- **Material shown**
▬▬▬▬▬▬

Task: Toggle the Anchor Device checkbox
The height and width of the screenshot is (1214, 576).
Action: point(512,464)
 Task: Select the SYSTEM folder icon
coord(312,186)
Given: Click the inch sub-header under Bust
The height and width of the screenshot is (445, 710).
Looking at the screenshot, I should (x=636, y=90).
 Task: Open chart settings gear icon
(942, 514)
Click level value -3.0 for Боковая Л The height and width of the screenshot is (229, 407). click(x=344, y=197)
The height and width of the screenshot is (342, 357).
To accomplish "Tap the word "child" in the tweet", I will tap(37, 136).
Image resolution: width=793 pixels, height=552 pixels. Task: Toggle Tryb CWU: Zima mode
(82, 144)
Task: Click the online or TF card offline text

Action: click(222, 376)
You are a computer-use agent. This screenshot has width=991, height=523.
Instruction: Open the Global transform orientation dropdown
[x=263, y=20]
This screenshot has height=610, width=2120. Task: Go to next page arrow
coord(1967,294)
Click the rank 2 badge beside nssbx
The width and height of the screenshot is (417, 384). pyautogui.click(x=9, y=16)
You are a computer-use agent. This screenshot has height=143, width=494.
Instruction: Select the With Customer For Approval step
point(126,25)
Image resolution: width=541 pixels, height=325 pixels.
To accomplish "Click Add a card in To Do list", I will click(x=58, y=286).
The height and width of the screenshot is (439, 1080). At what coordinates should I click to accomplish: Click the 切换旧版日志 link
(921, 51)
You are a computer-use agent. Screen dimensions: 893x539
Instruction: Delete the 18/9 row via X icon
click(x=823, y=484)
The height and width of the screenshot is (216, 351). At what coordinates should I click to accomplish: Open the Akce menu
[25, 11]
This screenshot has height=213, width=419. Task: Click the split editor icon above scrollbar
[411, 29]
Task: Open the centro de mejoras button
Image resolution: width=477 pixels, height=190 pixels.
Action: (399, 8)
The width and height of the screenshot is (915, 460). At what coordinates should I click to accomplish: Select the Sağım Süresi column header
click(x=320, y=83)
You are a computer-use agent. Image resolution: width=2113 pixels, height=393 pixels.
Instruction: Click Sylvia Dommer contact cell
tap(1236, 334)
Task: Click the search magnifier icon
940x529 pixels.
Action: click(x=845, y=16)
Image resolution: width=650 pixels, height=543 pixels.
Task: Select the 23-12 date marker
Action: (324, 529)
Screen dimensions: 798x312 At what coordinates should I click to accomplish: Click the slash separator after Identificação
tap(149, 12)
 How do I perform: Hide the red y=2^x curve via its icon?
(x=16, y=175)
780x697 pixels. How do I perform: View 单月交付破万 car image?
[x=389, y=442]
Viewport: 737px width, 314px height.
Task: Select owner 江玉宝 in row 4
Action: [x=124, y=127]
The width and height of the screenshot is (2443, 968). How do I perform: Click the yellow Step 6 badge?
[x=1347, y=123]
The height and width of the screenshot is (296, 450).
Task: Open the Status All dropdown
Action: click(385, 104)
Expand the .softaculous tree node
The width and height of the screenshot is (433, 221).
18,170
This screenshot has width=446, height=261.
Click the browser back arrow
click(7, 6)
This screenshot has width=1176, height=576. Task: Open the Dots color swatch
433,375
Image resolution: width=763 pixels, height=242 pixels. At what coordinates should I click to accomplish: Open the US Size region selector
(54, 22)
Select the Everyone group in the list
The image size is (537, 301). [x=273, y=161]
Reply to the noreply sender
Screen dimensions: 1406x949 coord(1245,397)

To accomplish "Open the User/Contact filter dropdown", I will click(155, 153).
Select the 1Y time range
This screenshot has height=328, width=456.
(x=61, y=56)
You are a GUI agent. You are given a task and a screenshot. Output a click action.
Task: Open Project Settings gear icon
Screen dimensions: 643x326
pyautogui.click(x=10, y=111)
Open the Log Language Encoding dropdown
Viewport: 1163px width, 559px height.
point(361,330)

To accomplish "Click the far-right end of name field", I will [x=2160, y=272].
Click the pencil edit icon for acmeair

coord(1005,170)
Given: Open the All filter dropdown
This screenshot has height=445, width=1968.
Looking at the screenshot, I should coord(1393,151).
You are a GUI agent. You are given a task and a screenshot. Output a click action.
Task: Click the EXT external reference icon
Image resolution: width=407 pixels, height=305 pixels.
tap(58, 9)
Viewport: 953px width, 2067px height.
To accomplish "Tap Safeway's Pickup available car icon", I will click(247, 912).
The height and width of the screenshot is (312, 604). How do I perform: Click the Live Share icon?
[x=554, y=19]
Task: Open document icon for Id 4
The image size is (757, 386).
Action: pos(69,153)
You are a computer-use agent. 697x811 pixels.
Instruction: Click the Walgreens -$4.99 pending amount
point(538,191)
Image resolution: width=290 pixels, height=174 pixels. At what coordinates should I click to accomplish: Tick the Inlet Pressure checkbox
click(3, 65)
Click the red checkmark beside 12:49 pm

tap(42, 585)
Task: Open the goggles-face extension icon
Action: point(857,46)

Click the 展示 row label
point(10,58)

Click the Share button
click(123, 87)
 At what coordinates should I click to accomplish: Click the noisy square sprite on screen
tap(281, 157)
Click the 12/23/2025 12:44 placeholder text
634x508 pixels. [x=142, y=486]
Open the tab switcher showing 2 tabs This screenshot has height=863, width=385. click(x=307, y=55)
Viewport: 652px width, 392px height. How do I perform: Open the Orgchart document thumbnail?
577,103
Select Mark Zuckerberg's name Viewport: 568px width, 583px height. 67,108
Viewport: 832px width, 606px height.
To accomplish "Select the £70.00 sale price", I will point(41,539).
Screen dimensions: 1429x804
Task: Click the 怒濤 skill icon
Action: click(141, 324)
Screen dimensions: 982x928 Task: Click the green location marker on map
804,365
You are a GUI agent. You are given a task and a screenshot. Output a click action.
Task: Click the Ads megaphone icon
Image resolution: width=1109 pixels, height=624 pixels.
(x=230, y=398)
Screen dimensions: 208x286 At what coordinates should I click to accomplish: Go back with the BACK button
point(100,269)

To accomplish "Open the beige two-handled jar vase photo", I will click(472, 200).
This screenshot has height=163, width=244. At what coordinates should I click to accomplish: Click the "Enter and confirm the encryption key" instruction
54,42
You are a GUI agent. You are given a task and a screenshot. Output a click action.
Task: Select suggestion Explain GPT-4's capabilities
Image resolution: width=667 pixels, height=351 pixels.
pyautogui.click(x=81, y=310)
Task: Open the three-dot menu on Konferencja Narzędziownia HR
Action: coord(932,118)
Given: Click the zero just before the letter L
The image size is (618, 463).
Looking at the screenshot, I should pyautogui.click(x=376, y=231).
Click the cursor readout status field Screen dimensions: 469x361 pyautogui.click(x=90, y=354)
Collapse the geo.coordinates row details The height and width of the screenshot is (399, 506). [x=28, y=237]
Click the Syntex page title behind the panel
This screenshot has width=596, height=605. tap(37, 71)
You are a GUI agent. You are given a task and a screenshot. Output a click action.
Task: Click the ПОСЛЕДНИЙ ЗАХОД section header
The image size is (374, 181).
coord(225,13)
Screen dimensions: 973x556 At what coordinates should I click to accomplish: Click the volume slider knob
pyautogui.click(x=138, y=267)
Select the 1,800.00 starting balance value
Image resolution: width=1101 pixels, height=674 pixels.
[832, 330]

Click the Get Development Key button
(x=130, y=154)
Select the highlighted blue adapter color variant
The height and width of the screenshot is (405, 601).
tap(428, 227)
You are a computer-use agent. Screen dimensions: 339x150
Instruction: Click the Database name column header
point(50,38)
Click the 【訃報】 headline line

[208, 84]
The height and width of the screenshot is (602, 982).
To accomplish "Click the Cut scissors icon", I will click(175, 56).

▬▬▬▬▬▬

- **Instructions to follow**
Please reproduce the entire listing. Keep it identical.

- **Written response**
Task: Toggle the Anchor Device checkbox
The height and width of the screenshot is (1214, 576).
Action: point(512,464)
 Task: Select the SYSTEM folder icon
coord(312,186)
Given: Click the inch sub-header under Bust
The height and width of the screenshot is (445, 710).
Looking at the screenshot, I should (x=636, y=90).
 Task: Open chart settings gear icon
(942, 514)
Click level value -3.0 for Боковая Л The height and width of the screenshot is (229, 407). click(x=344, y=197)
The height and width of the screenshot is (342, 357).
To accomplish "Tap the word "child" in the tweet", I will tap(37, 136).
Image resolution: width=793 pixels, height=552 pixels. Task: Toggle Tryb CWU: Zima mode
(82, 144)
Task: Click the online or TF card offline text

Action: click(222, 376)
You are a computer-use agent. This screenshot has width=991, height=523.
Instruction: Open the Global transform orientation dropdown
[x=263, y=20]
This screenshot has height=610, width=2120. Task: Go to next page arrow
coord(1967,294)
Click the rank 2 badge beside nssbx
The width and height of the screenshot is (417, 384). pyautogui.click(x=9, y=16)
You are a computer-use agent. This screenshot has height=143, width=494.
Instruction: Select the With Customer For Approval step
point(126,25)
Image resolution: width=541 pixels, height=325 pixels.
To accomplish "Click Add a card in To Do list", I will click(x=58, y=286).
The height and width of the screenshot is (439, 1080). At what coordinates should I click to accomplish: Click the 切换旧版日志 link
(921, 51)
You are a computer-use agent. Screen dimensions: 893x539
Instruction: Delete the 18/9 row via X icon
click(x=823, y=484)
The height and width of the screenshot is (216, 351). At what coordinates should I click to accomplish: Open the Akce menu
[25, 11]
This screenshot has height=213, width=419. Task: Click the split editor icon above scrollbar
[411, 29]
Task: Open the centro de mejoras button
Image resolution: width=477 pixels, height=190 pixels.
Action: (399, 8)
The width and height of the screenshot is (915, 460). At what coordinates should I click to accomplish: Select the Sağım Süresi column header
click(x=320, y=83)
You are a computer-use agent. Image resolution: width=2113 pixels, height=393 pixels.
Instruction: Click Sylvia Dommer contact cell
tap(1236, 334)
Task: Click the search magnifier icon
940x529 pixels.
Action: click(x=845, y=16)
Image resolution: width=650 pixels, height=543 pixels.
Task: Select the 23-12 date marker
Action: (324, 529)
Screen dimensions: 798x312 At what coordinates should I click to accomplish: Click the slash separator after Identificação
tap(149, 12)
 How do I perform: Hide the red y=2^x curve via its icon?
(x=16, y=175)
780x697 pixels. How do I perform: View 单月交付破万 car image?
[x=389, y=442]
Viewport: 737px width, 314px height.
Task: Select owner 江玉宝 in row 4
Action: [x=124, y=127]
The width and height of the screenshot is (2443, 968). How do I perform: Click the yellow Step 6 badge?
[x=1347, y=123]
The height and width of the screenshot is (296, 450).
Task: Open the Status All dropdown
Action: click(385, 104)
Expand the .softaculous tree node
The width and height of the screenshot is (433, 221).
18,170
This screenshot has width=446, height=261.
Click the browser back arrow
click(7, 6)
This screenshot has width=1176, height=576. Task: Open the Dots color swatch
433,375
Image resolution: width=763 pixels, height=242 pixels. At what coordinates should I click to accomplish: Open the US Size region selector
(54, 22)
Select the Everyone group in the list
The image size is (537, 301). [x=273, y=161]
Reply to the noreply sender
Screen dimensions: 1406x949 coord(1245,397)

To accomplish "Open the User/Contact filter dropdown", I will click(155, 153).
Select the 1Y time range
This screenshot has height=328, width=456.
(x=61, y=56)
You are a GUI agent. You are given a task and a screenshot. Output a click action.
Task: Open Project Settings gear icon
Screen dimensions: 643x326
pyautogui.click(x=10, y=111)
Open the Log Language Encoding dropdown
Viewport: 1163px width, 559px height.
point(361,330)

To accomplish "Click the far-right end of name field", I will [x=2160, y=272].
Click the pencil edit icon for acmeair

coord(1005,170)
Given: Open the All filter dropdown
This screenshot has height=445, width=1968.
Looking at the screenshot, I should coord(1393,151).
You are a GUI agent. You are given a task and a screenshot. Output a click action.
Task: Click the EXT external reference icon
Image resolution: width=407 pixels, height=305 pixels.
tap(58, 9)
Viewport: 953px width, 2067px height.
To accomplish "Tap Safeway's Pickup available car icon", I will click(247, 912).
The height and width of the screenshot is (312, 604). How do I perform: Click the Live Share icon?
[x=554, y=19]
Task: Open document icon for Id 4
The image size is (757, 386).
Action: pos(69,153)
You are a computer-use agent. 697x811 pixels.
Instruction: Click the Walgreens -$4.99 pending amount
point(538,191)
Image resolution: width=290 pixels, height=174 pixels. At what coordinates should I click to accomplish: Tick the Inlet Pressure checkbox
click(3, 65)
Click the red checkmark beside 12:49 pm

tap(42, 585)
Task: Open the goggles-face extension icon
Action: point(857,46)

Click the 展示 row label
point(10,58)

Click the Share button
click(123, 87)
 At what coordinates should I click to accomplish: Click the noisy square sprite on screen
tap(281, 157)
Click the 12/23/2025 12:44 placeholder text
634x508 pixels. [x=142, y=486]
Open the tab switcher showing 2 tabs This screenshot has height=863, width=385. click(x=307, y=55)
Viewport: 652px width, 392px height. How do I perform: Open the Orgchart document thumbnail?
577,103
Select Mark Zuckerberg's name Viewport: 568px width, 583px height. 67,108
Viewport: 832px width, 606px height.
To accomplish "Select the £70.00 sale price", I will point(41,539).
Screen dimensions: 1429x804
Task: Click the 怒濤 skill icon
Action: click(141, 324)
Screen dimensions: 982x928 Task: Click the green location marker on map
804,365
You are a GUI agent. You are given a task and a screenshot. Output a click action.
Task: Click the Ads megaphone icon
Image resolution: width=1109 pixels, height=624 pixels.
(x=230, y=398)
Screen dimensions: 208x286 At what coordinates should I click to accomplish: Go back with the BACK button
point(100,269)

To accomplish "Open the beige two-handled jar vase photo", I will click(472, 200).
This screenshot has height=163, width=244. At what coordinates should I click to accomplish: Click the "Enter and confirm the encryption key" instruction
54,42
You are a GUI agent. You are given a task and a screenshot. Output a click action.
Task: Select suggestion Explain GPT-4's capabilities
Image resolution: width=667 pixels, height=351 pixels.
pyautogui.click(x=81, y=310)
Task: Open the three-dot menu on Konferencja Narzędziownia HR
Action: coord(932,118)
Given: Click the zero just before the letter L
The image size is (618, 463).
Looking at the screenshot, I should pyautogui.click(x=376, y=231).
Click the cursor readout status field Screen dimensions: 469x361 pyautogui.click(x=90, y=354)
Collapse the geo.coordinates row details The height and width of the screenshot is (399, 506). [x=28, y=237]
Click the Syntex page title behind the panel
This screenshot has width=596, height=605. tap(37, 71)
You are a GUI agent. You are given a task and a screenshot. Output a click action.
Task: Click the ПОСЛЕДНИЙ ЗАХОД section header
The image size is (374, 181).
coord(225,13)
Screen dimensions: 973x556 At what coordinates should I click to accomplish: Click the volume slider knob
pyautogui.click(x=138, y=267)
Select the 1,800.00 starting balance value
Image resolution: width=1101 pixels, height=674 pixels.
[832, 330]

Click the Get Development Key button
(x=130, y=154)
Select the highlighted blue adapter color variant
The height and width of the screenshot is (405, 601).
tap(428, 227)
You are a computer-use agent. Screen dimensions: 339x150
Instruction: Click the Database name column header
point(50,38)
Click the 【訃報】 headline line

[208, 84]
The height and width of the screenshot is (602, 982).
To accomplish "Click the Cut scissors icon", I will click(175, 56).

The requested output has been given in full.